Well from many players points of views they value coaches who played in the NBA, so that actually counts from a managing aspect of it.
I also wrote "arguably" one of the most experienced.
I opposed the Hoiberg rumors for years but I agree with the Thibs firing, I have hopes Fred will work out(whoever was hired) so i think its stupid people condemn him now when he is only a small part of the problem. Your going to have to live with it for at least two years.

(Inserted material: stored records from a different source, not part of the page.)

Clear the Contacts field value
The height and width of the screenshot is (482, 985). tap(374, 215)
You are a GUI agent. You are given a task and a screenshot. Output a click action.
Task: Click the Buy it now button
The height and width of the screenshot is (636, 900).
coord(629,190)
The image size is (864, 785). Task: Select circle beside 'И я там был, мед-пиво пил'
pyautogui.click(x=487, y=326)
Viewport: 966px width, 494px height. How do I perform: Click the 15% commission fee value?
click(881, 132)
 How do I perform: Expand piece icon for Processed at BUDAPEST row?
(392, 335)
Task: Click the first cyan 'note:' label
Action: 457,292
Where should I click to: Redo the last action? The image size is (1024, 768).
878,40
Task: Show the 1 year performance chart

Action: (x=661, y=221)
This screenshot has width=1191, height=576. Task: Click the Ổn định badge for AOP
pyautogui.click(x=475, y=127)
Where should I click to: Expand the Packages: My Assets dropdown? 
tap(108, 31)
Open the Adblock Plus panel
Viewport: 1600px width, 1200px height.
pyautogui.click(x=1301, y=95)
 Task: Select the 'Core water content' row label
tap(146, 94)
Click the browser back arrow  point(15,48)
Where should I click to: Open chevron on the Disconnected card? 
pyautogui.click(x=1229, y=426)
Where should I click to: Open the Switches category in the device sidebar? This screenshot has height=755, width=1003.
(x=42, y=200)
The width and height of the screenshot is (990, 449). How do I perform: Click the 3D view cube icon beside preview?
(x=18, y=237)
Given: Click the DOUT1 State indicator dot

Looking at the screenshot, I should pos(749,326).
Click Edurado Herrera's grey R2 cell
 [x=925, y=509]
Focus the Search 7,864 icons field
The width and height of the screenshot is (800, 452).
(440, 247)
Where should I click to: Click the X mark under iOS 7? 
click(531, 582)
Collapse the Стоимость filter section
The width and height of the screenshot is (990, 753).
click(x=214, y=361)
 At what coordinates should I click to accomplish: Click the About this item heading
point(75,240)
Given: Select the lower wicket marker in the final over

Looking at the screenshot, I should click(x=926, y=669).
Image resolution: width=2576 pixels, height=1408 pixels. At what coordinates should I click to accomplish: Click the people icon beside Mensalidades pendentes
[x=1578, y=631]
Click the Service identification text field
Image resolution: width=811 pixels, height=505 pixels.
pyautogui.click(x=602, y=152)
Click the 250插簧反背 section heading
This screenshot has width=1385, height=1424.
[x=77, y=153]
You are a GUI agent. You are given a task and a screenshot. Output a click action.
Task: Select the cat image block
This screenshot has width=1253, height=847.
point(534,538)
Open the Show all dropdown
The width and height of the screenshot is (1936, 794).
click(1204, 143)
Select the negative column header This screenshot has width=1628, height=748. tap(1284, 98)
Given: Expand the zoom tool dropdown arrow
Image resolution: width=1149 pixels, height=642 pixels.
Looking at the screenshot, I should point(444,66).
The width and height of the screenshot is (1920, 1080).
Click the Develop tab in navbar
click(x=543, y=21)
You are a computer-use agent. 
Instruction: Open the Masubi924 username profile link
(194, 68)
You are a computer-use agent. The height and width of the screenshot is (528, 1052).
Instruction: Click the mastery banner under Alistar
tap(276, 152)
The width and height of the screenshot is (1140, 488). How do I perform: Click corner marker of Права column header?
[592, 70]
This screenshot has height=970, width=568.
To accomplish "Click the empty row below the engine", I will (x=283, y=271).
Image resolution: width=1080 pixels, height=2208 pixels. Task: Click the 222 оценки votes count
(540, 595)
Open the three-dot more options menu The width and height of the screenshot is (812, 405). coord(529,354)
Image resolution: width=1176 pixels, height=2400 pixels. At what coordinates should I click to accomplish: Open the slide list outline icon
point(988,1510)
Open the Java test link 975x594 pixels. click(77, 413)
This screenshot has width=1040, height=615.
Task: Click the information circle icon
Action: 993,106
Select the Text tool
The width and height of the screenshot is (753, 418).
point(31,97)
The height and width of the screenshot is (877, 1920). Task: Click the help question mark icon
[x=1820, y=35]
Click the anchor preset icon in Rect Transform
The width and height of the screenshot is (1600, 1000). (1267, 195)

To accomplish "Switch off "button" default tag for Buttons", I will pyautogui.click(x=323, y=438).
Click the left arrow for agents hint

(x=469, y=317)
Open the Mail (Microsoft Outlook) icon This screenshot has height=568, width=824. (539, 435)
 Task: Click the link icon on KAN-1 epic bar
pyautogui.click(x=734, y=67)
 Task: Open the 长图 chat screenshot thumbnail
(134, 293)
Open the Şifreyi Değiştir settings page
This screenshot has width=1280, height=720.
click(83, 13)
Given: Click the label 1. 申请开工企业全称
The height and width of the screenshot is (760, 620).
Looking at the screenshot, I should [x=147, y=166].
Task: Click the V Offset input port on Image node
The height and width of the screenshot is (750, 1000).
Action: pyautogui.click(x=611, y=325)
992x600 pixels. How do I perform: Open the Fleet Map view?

And as we found out from Thibs also, this roster is flawed, hard to find a coach out there to fix this junk. Got to change FO first because nobody trusts their decisions so they can hire a new coach. But whoever is coachig the team now I always want them to succeed and not constantly dog him
Hoiberg is the polar opposite of Thibs. Thibs was always barking on the sidelines, telling his guys where they needed to be on offense and defense. Hoiberg doesn't do that. He lets his guys play.
The common denominator is the players. Some of them didn't like Thibs' demonstrative style and some of them are now complaining that Hoiberg doesn't coach them hard enough. Ok, so which is it?
If professionals need to get motivated all the time to do their jobs, that's a problem. I think a lot of the issues come down to roster construction (and injuries), but Fred has questioned their effort this year, media/former players have questioned their effort, Pax questioned their effort and even the players themselves talk about how they need to play harder.
A coach can only do so much with what he has. Is Hoiberg culpable for some of the issues? Absolutely, but it's hard to grade and evaluate a guy when he's been given a giant, steaming pile of crap to work with.